The following constitutes Amendment No. 1 (“Amendment No. 1”) to the Schedule 13D filed by the undersigned on June 27, 2016 (the “Original Schedule 13D”). This Amendment No.1 amends the Original Schedule 13D as specifically set forth herein.
Item 1. | Security and Issuer. |
Item 1 is hereby amended and restated to read as follows:
This statement relates to the Common Stock, $0.0001 par value per share (the “Shares”), of Support.com, Inc., a Delaware corporation (the “Issuer”). The address of the principal executive offices of the Issuer is 777 S. Figueroa Street, Suite 4600, DPT #2009, Los Angeles, California 90017.
Item 2. | Identity and Background. |
Item 2(b) is hereby amended and restated to read as follows:
The address of the principal office of each of the Reporting Persons is 2727 Kirby Drive, Unit 29L, Houston, Texas 77098.

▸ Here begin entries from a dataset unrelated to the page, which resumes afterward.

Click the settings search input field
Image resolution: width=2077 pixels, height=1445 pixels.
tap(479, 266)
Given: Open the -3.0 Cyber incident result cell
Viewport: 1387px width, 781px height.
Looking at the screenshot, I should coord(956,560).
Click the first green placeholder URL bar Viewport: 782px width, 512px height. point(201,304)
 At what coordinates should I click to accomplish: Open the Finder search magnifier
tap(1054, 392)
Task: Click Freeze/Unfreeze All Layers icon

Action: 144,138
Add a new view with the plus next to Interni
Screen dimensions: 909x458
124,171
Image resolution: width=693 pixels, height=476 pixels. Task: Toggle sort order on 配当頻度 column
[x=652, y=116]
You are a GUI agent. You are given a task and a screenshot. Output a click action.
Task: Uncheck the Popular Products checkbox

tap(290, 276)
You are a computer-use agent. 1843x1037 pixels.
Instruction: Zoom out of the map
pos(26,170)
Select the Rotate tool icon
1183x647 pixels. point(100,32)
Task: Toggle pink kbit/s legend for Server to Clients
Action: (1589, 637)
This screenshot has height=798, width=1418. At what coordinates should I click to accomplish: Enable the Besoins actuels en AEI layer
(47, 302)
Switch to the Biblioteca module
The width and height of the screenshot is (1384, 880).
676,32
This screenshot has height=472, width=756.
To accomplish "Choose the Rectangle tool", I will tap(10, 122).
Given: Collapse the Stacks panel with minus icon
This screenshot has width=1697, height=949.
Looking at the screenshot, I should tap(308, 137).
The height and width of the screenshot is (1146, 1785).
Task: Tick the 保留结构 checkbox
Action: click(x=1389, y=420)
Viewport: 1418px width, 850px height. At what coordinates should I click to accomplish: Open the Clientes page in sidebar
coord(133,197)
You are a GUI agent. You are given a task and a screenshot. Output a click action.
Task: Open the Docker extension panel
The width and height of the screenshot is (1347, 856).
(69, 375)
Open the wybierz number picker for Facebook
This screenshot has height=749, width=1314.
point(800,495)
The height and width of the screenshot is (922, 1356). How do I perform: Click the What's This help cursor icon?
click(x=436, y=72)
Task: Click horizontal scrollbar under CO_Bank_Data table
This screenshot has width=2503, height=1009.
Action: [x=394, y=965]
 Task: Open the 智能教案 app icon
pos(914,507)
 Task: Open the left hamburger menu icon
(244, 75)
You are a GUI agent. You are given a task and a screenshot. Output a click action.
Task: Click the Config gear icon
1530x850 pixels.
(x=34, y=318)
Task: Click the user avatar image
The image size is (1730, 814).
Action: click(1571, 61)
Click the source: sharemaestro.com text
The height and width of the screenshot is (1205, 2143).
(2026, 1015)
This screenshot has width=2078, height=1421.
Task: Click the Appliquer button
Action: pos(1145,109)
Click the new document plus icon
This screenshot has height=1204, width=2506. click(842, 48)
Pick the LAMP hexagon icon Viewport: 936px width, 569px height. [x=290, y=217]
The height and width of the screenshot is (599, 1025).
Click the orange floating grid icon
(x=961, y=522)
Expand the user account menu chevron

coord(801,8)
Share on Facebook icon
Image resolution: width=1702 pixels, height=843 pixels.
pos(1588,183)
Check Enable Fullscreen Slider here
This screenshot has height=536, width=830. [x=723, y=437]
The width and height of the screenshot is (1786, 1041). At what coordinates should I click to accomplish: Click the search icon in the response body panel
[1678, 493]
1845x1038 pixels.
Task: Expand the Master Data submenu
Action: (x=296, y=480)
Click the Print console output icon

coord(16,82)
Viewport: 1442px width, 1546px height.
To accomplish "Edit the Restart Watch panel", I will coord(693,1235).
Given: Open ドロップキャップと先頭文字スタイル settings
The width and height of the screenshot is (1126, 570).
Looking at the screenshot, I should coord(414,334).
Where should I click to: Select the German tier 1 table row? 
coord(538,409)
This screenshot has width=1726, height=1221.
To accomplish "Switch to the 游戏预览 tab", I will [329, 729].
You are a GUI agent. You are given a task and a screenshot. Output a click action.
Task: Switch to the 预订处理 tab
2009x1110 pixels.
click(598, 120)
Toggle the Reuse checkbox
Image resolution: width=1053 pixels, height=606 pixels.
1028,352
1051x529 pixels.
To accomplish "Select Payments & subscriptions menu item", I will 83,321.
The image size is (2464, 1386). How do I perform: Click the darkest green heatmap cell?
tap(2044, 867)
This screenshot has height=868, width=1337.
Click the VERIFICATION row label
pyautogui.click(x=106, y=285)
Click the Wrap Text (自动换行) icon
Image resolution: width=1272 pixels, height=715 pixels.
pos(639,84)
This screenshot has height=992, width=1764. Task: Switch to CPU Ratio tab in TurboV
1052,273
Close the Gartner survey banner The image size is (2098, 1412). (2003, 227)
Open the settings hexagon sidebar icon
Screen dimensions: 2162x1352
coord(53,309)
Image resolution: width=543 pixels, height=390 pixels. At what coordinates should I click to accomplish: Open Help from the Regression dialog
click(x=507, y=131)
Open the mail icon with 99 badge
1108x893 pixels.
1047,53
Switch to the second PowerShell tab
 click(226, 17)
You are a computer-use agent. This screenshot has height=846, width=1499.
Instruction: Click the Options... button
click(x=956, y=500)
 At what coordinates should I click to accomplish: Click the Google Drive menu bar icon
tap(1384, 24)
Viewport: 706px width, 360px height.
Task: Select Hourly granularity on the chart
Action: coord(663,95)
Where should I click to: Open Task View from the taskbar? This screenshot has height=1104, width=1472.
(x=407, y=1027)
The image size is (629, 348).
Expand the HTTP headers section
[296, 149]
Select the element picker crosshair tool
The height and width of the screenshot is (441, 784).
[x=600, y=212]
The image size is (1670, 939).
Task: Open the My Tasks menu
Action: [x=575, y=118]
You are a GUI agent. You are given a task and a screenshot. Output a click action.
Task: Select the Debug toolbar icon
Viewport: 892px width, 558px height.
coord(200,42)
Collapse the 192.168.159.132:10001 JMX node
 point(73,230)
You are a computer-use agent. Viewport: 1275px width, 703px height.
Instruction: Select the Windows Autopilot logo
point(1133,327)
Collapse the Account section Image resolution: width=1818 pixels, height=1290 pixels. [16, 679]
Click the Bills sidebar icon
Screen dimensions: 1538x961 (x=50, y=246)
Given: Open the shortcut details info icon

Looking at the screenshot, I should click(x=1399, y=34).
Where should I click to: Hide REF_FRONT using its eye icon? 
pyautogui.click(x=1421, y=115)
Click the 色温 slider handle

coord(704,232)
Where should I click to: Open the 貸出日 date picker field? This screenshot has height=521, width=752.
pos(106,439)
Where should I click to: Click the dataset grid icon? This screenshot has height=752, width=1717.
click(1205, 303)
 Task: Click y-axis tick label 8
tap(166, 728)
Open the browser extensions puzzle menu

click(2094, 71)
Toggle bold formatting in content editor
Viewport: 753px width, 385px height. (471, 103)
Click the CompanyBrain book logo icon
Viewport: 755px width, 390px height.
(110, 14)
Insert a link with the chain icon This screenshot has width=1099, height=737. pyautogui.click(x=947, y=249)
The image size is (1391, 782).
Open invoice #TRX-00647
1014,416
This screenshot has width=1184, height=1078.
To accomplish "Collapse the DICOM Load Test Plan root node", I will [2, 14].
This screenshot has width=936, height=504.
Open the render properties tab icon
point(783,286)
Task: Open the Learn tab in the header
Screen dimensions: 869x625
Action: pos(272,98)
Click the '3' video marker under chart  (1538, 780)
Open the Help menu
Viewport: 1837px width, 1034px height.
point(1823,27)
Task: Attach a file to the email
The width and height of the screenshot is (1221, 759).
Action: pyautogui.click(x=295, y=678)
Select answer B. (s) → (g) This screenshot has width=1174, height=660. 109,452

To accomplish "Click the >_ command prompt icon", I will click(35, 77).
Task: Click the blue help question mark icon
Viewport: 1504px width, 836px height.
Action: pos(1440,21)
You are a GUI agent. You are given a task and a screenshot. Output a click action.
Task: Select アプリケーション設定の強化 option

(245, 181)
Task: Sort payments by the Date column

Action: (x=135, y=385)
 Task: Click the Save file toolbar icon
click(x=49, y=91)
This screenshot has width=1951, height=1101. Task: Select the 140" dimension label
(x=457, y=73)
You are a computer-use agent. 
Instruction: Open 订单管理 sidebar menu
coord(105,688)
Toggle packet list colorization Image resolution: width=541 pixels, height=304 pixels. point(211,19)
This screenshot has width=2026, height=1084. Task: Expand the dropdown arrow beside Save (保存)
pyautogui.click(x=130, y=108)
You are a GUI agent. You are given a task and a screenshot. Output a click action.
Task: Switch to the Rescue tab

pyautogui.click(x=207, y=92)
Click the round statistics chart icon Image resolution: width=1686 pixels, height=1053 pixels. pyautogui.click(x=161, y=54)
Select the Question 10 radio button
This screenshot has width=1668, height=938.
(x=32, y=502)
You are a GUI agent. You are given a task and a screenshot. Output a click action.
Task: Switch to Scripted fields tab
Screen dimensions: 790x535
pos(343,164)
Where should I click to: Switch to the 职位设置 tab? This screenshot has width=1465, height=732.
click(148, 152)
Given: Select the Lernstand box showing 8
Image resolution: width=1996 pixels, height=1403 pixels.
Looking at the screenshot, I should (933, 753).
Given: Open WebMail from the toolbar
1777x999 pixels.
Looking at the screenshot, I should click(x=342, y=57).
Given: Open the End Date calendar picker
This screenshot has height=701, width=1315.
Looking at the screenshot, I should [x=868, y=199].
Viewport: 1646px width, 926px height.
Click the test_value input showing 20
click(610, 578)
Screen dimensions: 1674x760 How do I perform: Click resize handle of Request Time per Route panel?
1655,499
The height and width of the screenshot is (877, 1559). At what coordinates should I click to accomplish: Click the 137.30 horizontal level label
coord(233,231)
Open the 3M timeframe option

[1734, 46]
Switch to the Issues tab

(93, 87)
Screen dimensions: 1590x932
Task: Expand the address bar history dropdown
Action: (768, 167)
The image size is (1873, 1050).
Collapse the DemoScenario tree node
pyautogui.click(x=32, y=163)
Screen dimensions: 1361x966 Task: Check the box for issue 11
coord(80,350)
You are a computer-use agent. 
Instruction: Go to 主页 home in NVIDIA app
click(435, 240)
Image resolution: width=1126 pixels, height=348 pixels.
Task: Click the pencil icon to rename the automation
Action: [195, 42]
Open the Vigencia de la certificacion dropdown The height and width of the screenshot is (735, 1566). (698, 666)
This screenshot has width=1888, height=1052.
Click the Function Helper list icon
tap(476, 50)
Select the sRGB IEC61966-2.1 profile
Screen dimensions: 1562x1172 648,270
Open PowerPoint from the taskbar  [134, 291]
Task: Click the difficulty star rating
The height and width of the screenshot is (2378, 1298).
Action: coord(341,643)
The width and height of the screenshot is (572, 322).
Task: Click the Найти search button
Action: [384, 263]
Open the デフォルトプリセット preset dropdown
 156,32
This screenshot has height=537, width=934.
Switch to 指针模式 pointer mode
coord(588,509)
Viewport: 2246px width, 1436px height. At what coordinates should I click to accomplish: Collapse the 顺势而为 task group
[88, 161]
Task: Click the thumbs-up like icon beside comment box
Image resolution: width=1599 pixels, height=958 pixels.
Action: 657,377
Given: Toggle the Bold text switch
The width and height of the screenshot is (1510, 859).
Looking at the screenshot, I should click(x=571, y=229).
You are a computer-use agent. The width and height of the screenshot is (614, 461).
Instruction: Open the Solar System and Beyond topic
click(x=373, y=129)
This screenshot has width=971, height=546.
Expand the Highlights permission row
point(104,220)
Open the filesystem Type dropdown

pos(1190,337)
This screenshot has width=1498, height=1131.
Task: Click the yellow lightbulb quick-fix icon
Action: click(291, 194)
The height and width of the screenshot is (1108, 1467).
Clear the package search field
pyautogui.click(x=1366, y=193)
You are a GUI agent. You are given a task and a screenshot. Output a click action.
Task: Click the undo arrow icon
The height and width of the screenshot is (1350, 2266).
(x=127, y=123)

Item 3. | Source and Amount of Funds or Other Consideration. |
Item 3 is hereby amended to add the following:
All Shares not previously disclosed on the Original Schedule 13D were acquired by Mr. Radoff in connection with the granting of restricted stock units of the Issuer in connection with his service as a director of the Issuer.
Item 4. | Purpose of Transaction. |
Item 4 is hereby amended to add the following:
On March 19, 2021, Mr. Radoff and BLR Partners entered into a Support Agreement (the “Support Agreement”) with Greenidge Generation Holdings Inc. (“Greenidge”) and the other shareholders of the Issuer party thereto (including 210 Capital, LLC (the “Purchaser”)) (the “Shareholders”), pursuant to which the Shareholders agreed, among other things, to vote their Shares (i) in favor of (x) the adoption of the Agreement and Plan of Merger, entered into between the Issuer, Greenidge and GGH Merger Sub, Inc., dated March 19, 2021 (the “Merger Agreement”) and (y) the approval of the Merger (as defined in the Merger Agreement) and (ii) against any alternative proposal and any action that would reasonably be expected to materially impede, interfere with, delay, postpone or adversely affect the Merger or any of the other transactions contemplated by the Merger Agreement, or result in a breach of any covenant, representation or warranty or other obligation or agreement of the Issuer under the Merger Agreement or of such Shareholder under the Support Agreement. The Support Agreement also contains certain standstill, non-solicitation and support provisions and restricts the Shareholders from, among other activities in respect of alternative acquisition proposals, soliciting any such proposals or engaging in negotiations with any person in respect of any such proposal. The Support Agreement terminates with respect to each Shareholder upon the earliest of (i) the closing of the Merger, (ii) the termination of the Merger Agreement in accordance with its terms and (iii) the time the Support Agreement is terminated by mutual written consent of Greenidge and such Shareholder. The foregoing description of the Support Agreement does not purport to be complete and is qualified in its entirety by reference to the form of Support Agreement, which is attached hereto as Exhibit 99.1 and is incorporated herein by reference. In addition, reference is made to the Merger Agreement, which is attached as Exhibit 2.1 to the Issuer’s Form 8-K filed with the Securities and Exchange Commission on March 22, 2021.